Astros taking health of their players to another level

Houston Methodist has developed a new program to help prevent injuries, speed recovery times

Astros taking health of their players to another level

KISSIMMEE, Fla. -- Before the Astros take the mound for their first bullpen sessions of the spring or step onto the field to run the bases for the first time, the club puts the players through a comprehensive medical evaluation to make sure they're in the best position to compete.

In addition to the routine medical physicals each player undergoes each spring, the Astros and Houston Methodist Hospital, their long-time health care provider, this year are introducing a new sports medicine assessment designed to help prevent injuries and speed up recovery time when players are banged up.

Astros medical director, Dr. David Lintner of Houston Methodist, said the process is more extensive than the standard preseason testing and evaluation.

"We're really looking for any possible warning signs that someone might be on the verge of an injury or vulnerable to an injury," he said. "As you might imagine this time of year, they come in very healthy and strong and excited and energetic.

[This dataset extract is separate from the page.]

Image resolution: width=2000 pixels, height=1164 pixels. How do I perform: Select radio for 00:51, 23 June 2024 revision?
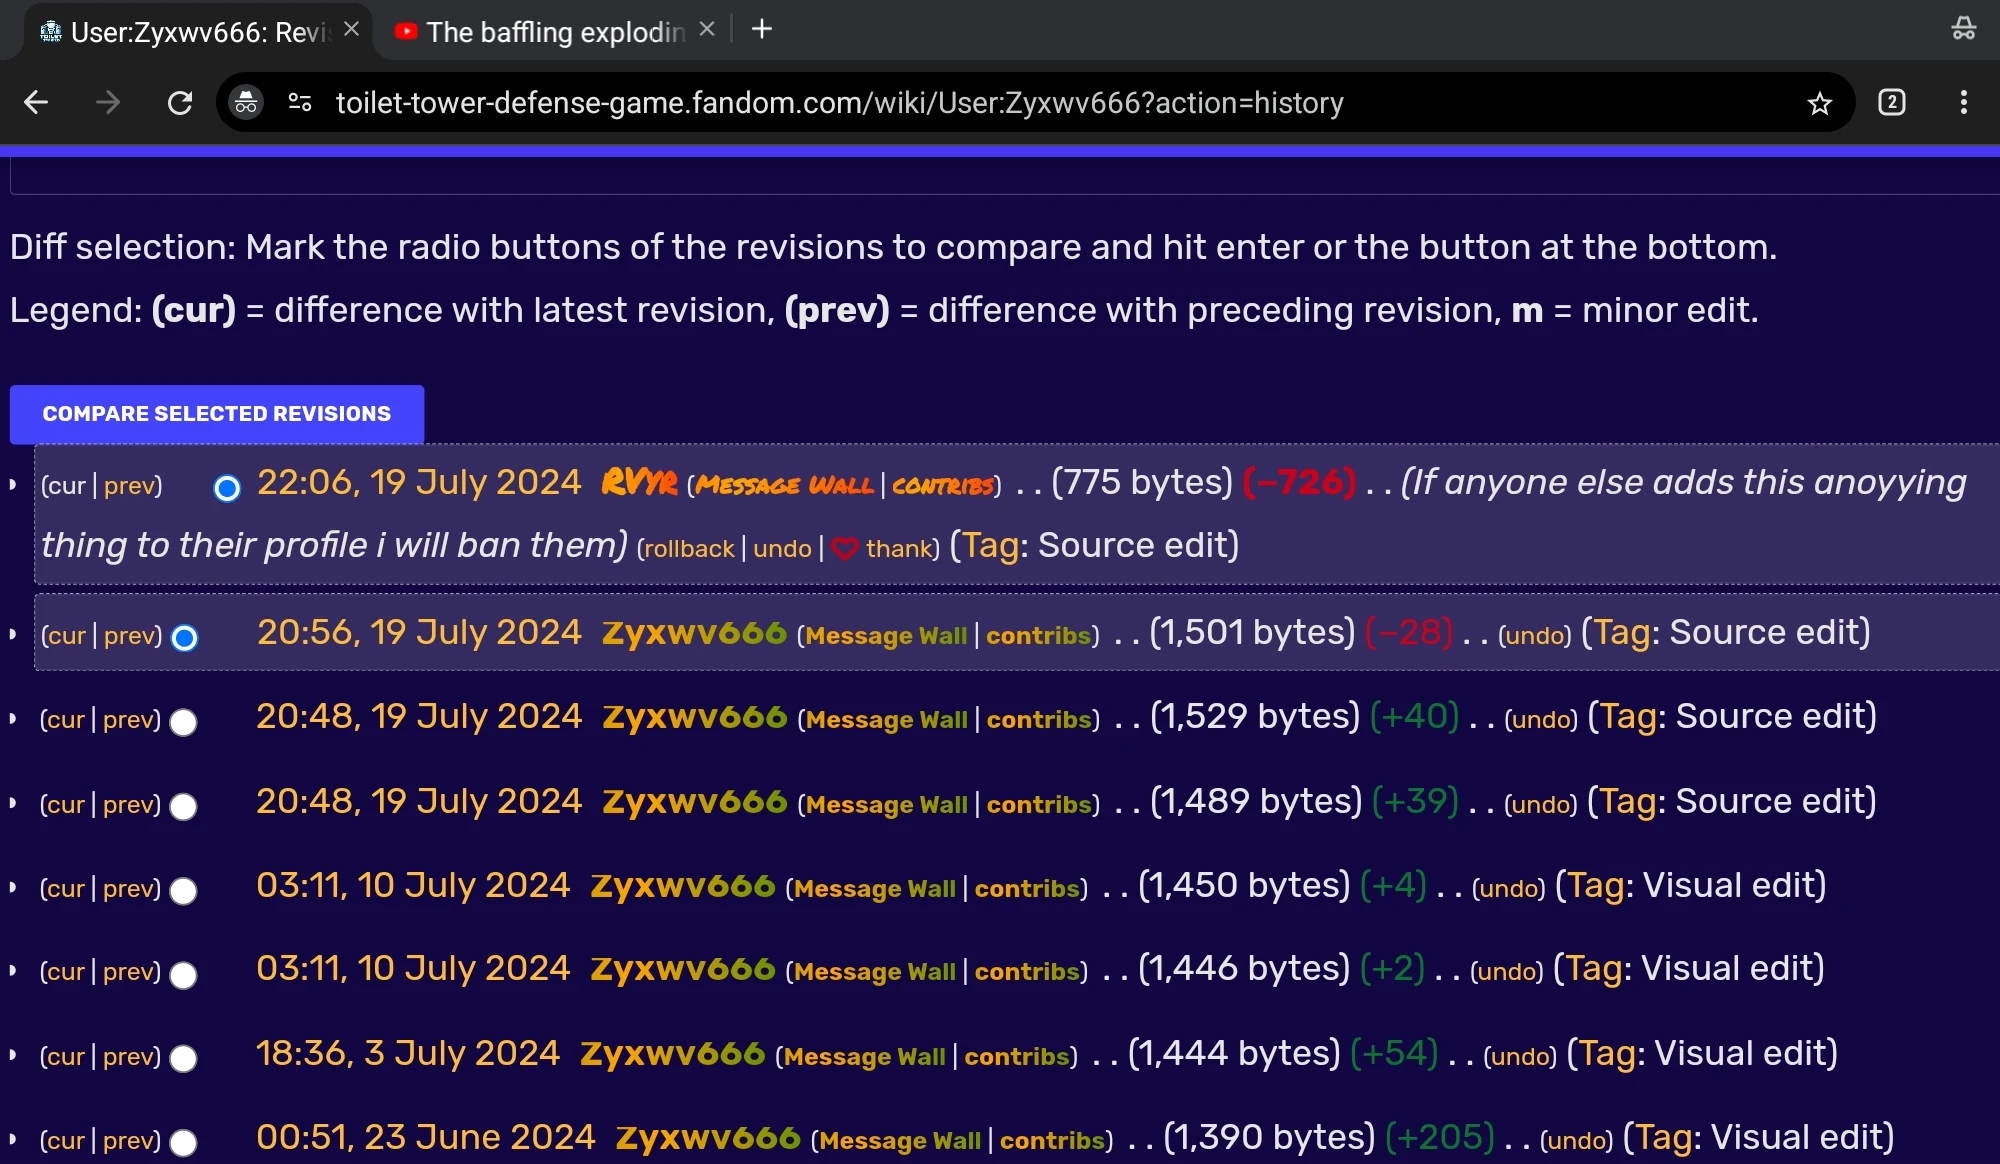[x=184, y=1142]

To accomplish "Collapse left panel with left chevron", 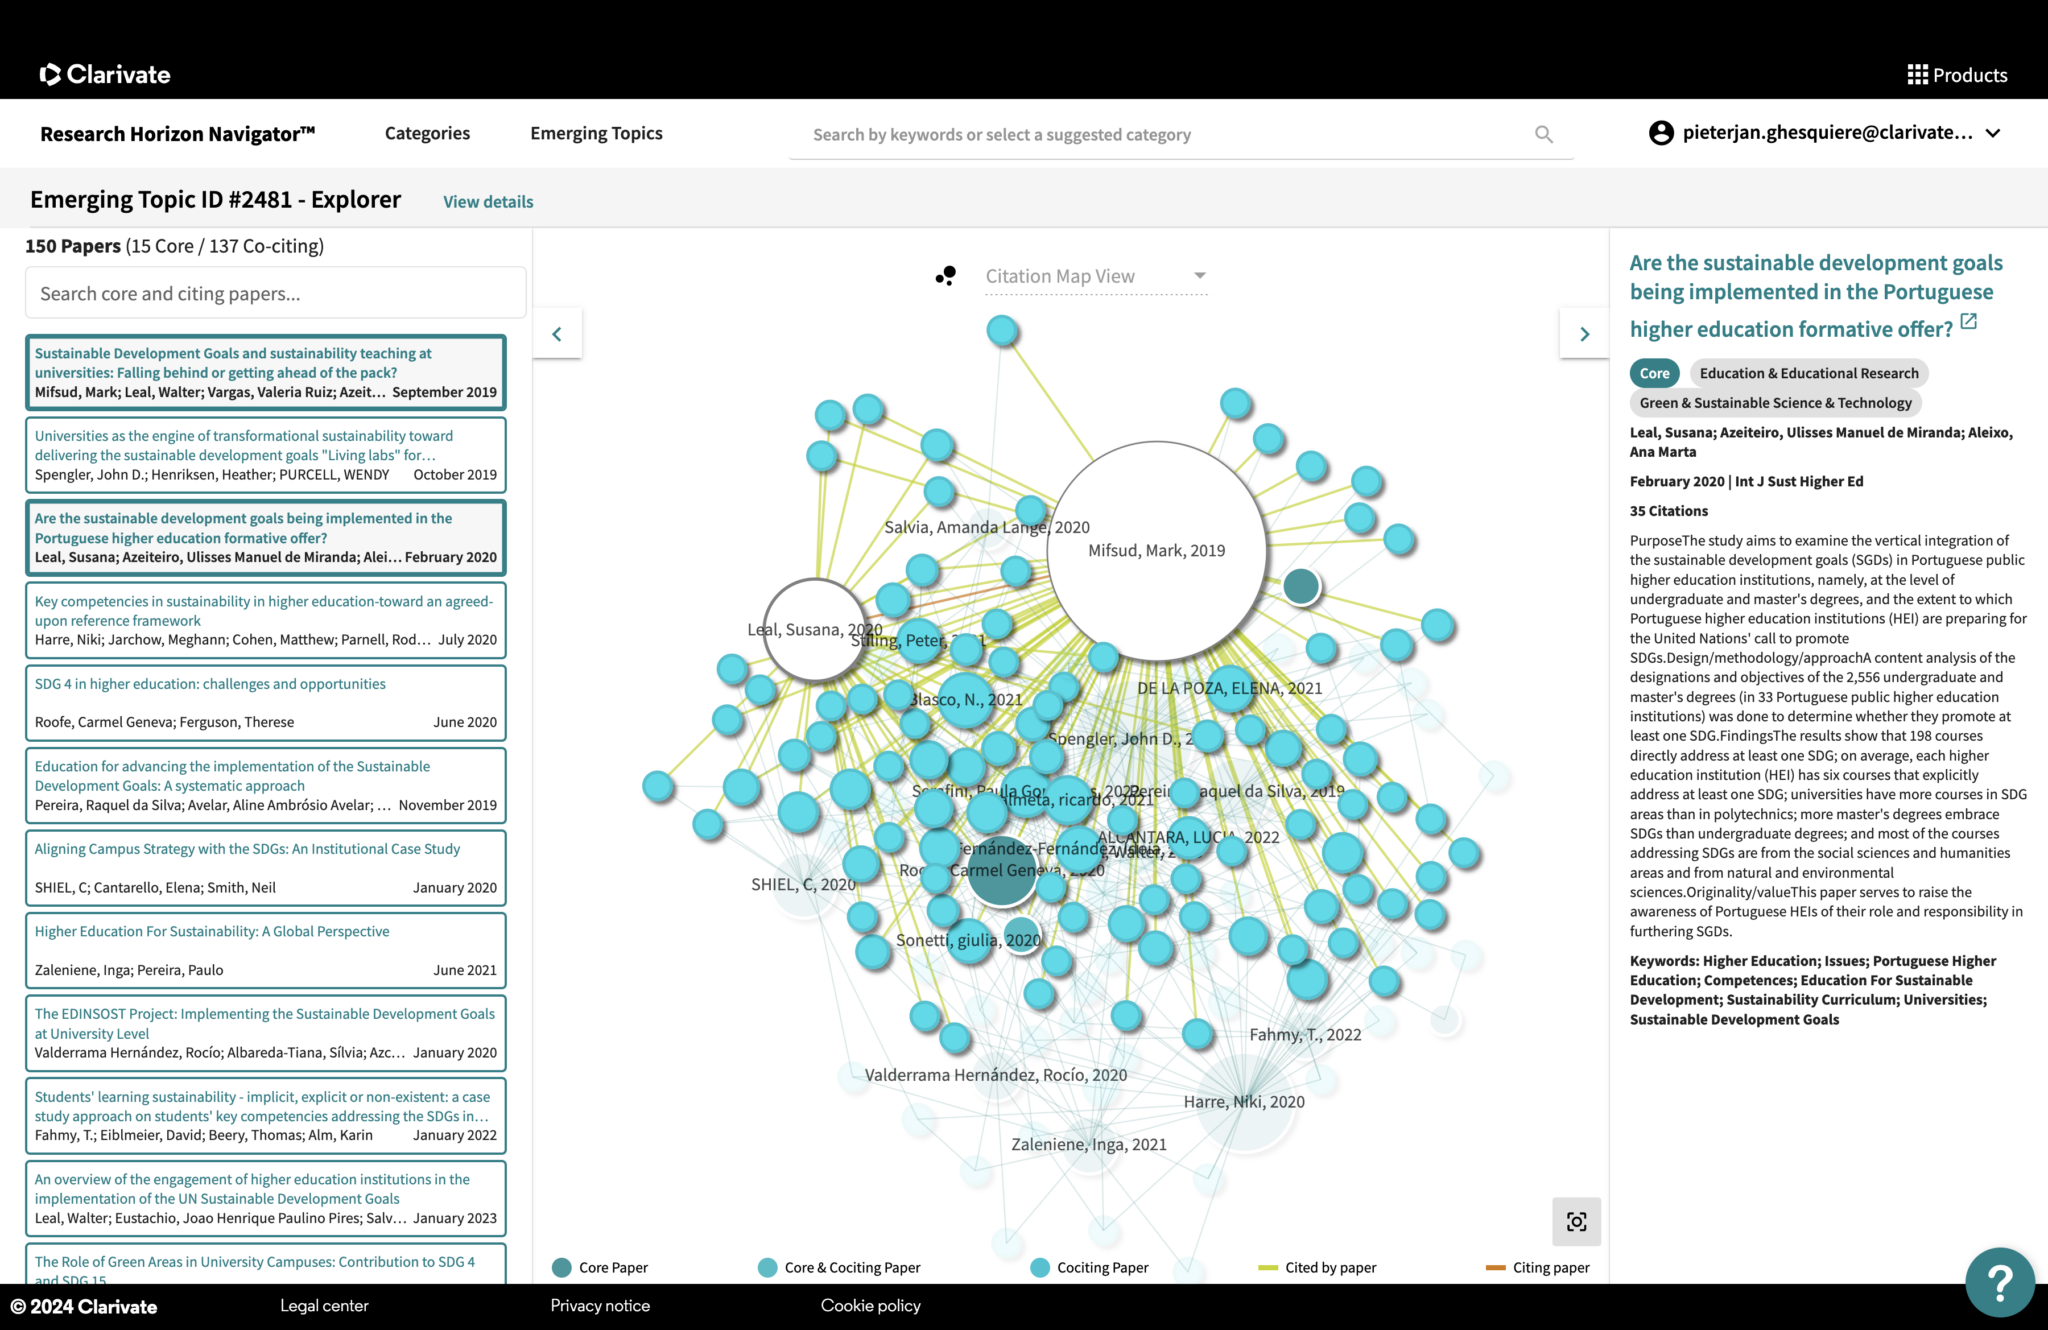I will (557, 334).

And so we have physical testing going on, not just a routine physical exam, but athletic functional testing to very closely look for signs someone might have a tendency to get hurt this season."

Astros pitchers and catchers went through the process last week, and the position players did the same Tuesday. Methodist has a number of physical therapists, sports medicine fellows and physicians assisting the Astros' strength and conditioning staff and athletic training staff.

"Technology and statistics are progressing and advancing, and as we learn more and understand more about injury risks then we can look for things preemptively," Lintner said. "We have a much more extensive testing program this year. The front office of the Astros has been very supportive about embarking on this to gather data, not just each individual, but also collectively across the organization, to be able inspect that very closely [and] to look for problems. This is on a scale beyond what we've done in the past and beyond what most any team does currently."

The staff from Methodist takes various measurements on a number of upper and lower body joints. The measurements are retained in a private player file and can help the Astros' medical staff diagnose and treat player injuries throughout the year.

"The material we find, we'll be able to focus on guys who need extra help or some extra strengthening, range of motion, whatever it may be," head athletic trainer Nate Lucero said.

Strength and conditioning coach Jake Beiting said the assessments help paint a more complete picture beyond the body composition tests and functional movement tests.

"We're getting pretty exact answers on what issue a guy is having, and hopefully we can take steps to correct them afterwards," he said.

Matt Holland, a physical therapist with Methodist, said the goal is to limit the likelihood of an injury and find things that could give the team a competitive advantage as well.

"It's been a great opportunity for us because it allows us to catch all the guys before they get going," he said. "It's pretty important for a lot of the shoulder measurements be done before they start ramping up their throwing programs and really getting after it out there… We look at things we know will be helpful to avoid potential for injury."

As comprehensive as the Astros attempt to be with each of their Major League and Minor League players physically, there will always be things that are missed. But Lintner said teams understand the workings of players' bodies much more than in the past.

"Years ago, the preseason evaluation would basically be asking the players, 'How you feeling? You feel good? Are you in shape? OK, go get them,'" he said. "Now we're going to get some objective data and things that can be measured very closely, and they essentially have to prove it, that they're physically sound. People can get into bad habits they might not be aware they're doing so, and we're going to try to find those things that make them prone to an injury."